JAKARTA - Menteri Lingkungan Hidup dan Kehutanan Siti Nurbaya yang menjadi salah satu penelis pada diskusi interaktif bertajuk Forest for Peace and Well-Being: Towards a Brighter Future di Asia Pacific Forestry Week (APFW) 2019 di Incheon, Korea Selatan, menyampaikan komitmen pemerintah RI terkait penundaan perizinan baru atau moratorium untuk pengelolaan hutan dan lahan gambut.
Siti mengatakan, korektif ini efektif sebagai pintu masuk untuk menata kembali pengelolaan hutan dan kehutanan Indonesia, termasuk dalam pengelolaan konflik, pencegahan kebakaran hutan, penegakan hukum, dan peningkatan kesejahteraan masyarakat sekitar hutan.

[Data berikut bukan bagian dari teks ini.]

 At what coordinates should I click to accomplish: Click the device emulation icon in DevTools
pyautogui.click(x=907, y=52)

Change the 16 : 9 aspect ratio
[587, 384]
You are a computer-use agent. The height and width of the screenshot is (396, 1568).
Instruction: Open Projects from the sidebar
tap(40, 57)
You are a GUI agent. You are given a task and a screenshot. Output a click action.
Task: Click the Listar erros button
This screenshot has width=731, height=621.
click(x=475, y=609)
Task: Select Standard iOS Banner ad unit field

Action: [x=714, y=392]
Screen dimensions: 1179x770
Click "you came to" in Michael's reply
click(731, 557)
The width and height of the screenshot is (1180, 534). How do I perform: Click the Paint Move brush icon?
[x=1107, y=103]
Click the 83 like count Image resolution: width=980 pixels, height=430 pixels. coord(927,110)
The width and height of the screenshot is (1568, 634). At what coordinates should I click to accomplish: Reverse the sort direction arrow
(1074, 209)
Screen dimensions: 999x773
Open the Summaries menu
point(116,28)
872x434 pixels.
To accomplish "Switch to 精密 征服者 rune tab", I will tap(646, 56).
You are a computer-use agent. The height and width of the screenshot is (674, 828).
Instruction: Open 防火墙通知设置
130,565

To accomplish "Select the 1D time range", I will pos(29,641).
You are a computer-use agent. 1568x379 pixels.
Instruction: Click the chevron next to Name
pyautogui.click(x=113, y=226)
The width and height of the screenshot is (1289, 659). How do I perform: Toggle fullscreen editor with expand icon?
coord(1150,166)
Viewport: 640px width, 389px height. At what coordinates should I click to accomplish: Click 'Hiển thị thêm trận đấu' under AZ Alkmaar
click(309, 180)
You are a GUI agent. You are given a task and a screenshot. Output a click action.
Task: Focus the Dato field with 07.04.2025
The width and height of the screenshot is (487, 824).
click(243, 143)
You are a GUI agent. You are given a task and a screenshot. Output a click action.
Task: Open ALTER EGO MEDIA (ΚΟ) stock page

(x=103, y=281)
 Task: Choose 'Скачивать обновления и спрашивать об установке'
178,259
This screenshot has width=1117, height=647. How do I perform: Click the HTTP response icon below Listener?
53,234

Demikian dikutip dari Antaranews, Selasa (18/6/2019).
Baca Juga: 12,7 Juta Ha Disiapkan, 2,53 Juta Lahan Sudah Diserahkan ke Rakyat
Kebijakan moratorium merupakan salah satu bagian dari pendekatan lanskap dalam pengelolaan hutan Indonesia yang menempatkan interaksi antara ekosistem dan menusia sebagai sebuah kesatuan yang penting.
Pendekatan ini, menurut dia, sesuai dengan kebijakan perhutanan sosial untuk mendukung fungsi hutan sebagai medium mencapai perdamaian dan kesejahteraan masyarakat, sebagaimana tema acara.